Benefit #7: Improving Physical Health
Because depression zaps your motivation, eventually, your physical health will suffer too. Depressed folks are less likely to exercise, which can create a downward mental-physical spiral. The physical strain of mountaineering can reverse that.
Hiking and mountaineering can help lower blood pressure, reduce the risk of heart disease, build strength, and boost your mood. Training for and setting reasonable outdoor goals can reshape your body and self-image.
Benefit #8: Enabling Discovery
Hiking and mountaineering help you see a world you might not have known existed. This type of discovery learning is exponential, unlocking entire geographic areas as blank canvases on which to draw your next adventure.

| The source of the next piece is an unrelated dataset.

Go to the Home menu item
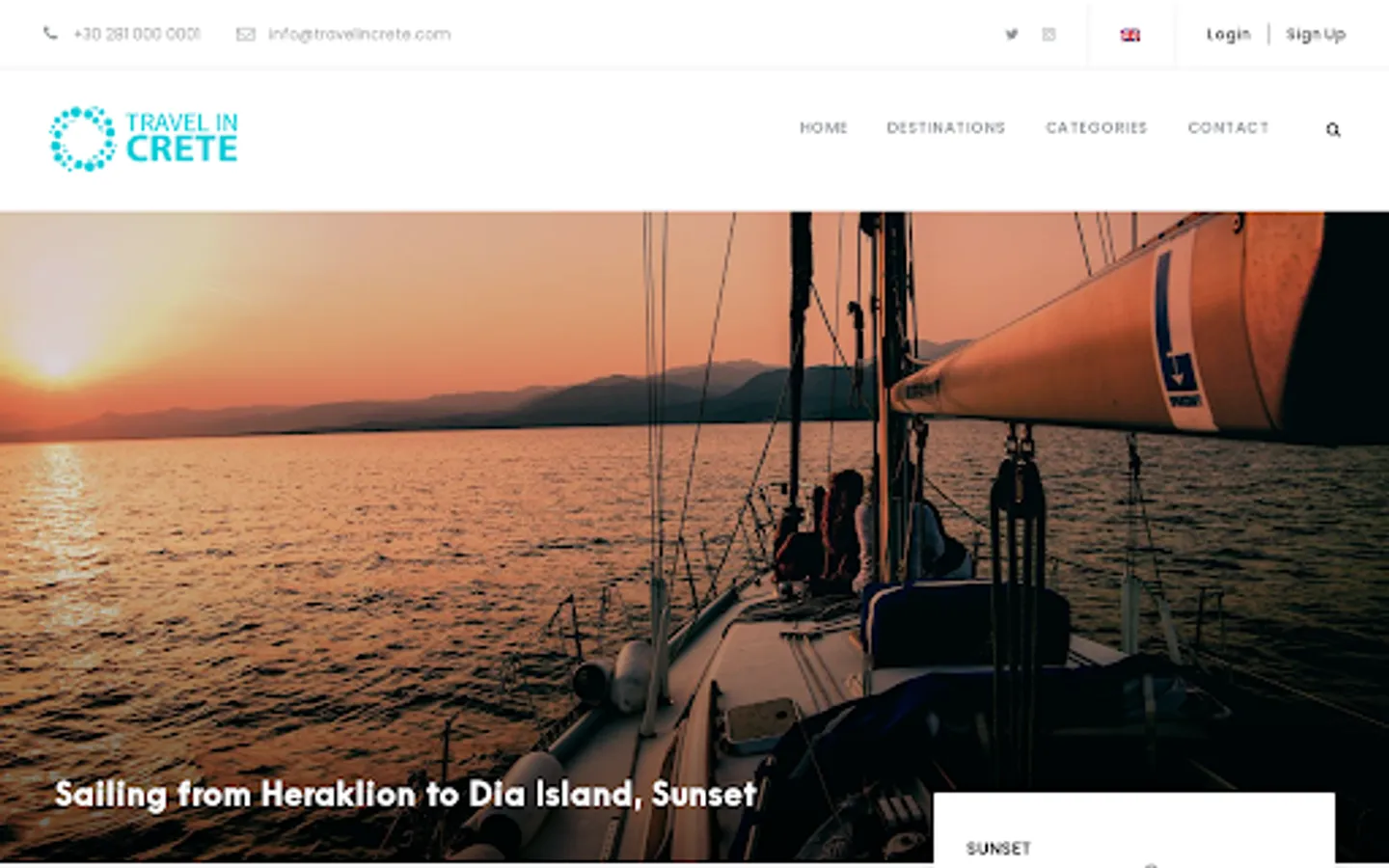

Of course, discovery isn’t limited to the act of hiking and mountaineering. It also leads to learning about ecology, hydrology, geology, meteorology, and more.
Within each of those fields is an opportunity to nurture your understanding of the outdoors. The more you experience, the more competent and confident you become.
Next Steps: Overcoming Barriers to Entry
One of the biggest obstacles to hiking or mountaineering is getting started. So, if you’re interested in hiking for your mental health but don’t know where to start, try following these steps:
- Start small. Walk around your neighborhood. Work up to a few miles of distance.
- Ask friends to join you.
- Look up information about local trails and explore them.
- Figure out what you need for food supplies and water.
- Find inspiration from a wealth of outdoor documentaries.
- Research best practices for hiking and mountaineering.
- Get the timing right. Popular trails are popular for a reason. Find out when the crowds come and try to avoid them.
- Sign up for guided trips with professionals who will teach you about the mountains.
- Get comfortable reading a map or using mapping software.
- Use mountaineering or hiking to affect other aspects of your life. Eat healthier and drink less so you can hike farther.
- Volunteer to help maintain public spaces and trails.
- Visit local gear shops. They may teach outdoor skills and support guided hikes, which can tap you into the local hiking crowd.
- Stay humble. You never know what stage others are at in their outdoor journey. Let people enjoy the outdoors without giving unwarranted advice.
Depression is all too common today, but research shows that nature can have a significant and positive impact on people suffering from depression. In fact, hiking and mountaineering can blunt negative thoughts, provide a critical break from screens, and offer a full-body reset.
Get moving outdoors today to see how it can benefit your mental well-being.
*The information on this site is based on research and first-hand experience but should not be treated as medical advice. Before beginning any new activity, we recommend consulting with a physician, nutritionist or other relevant professional healthcare provider.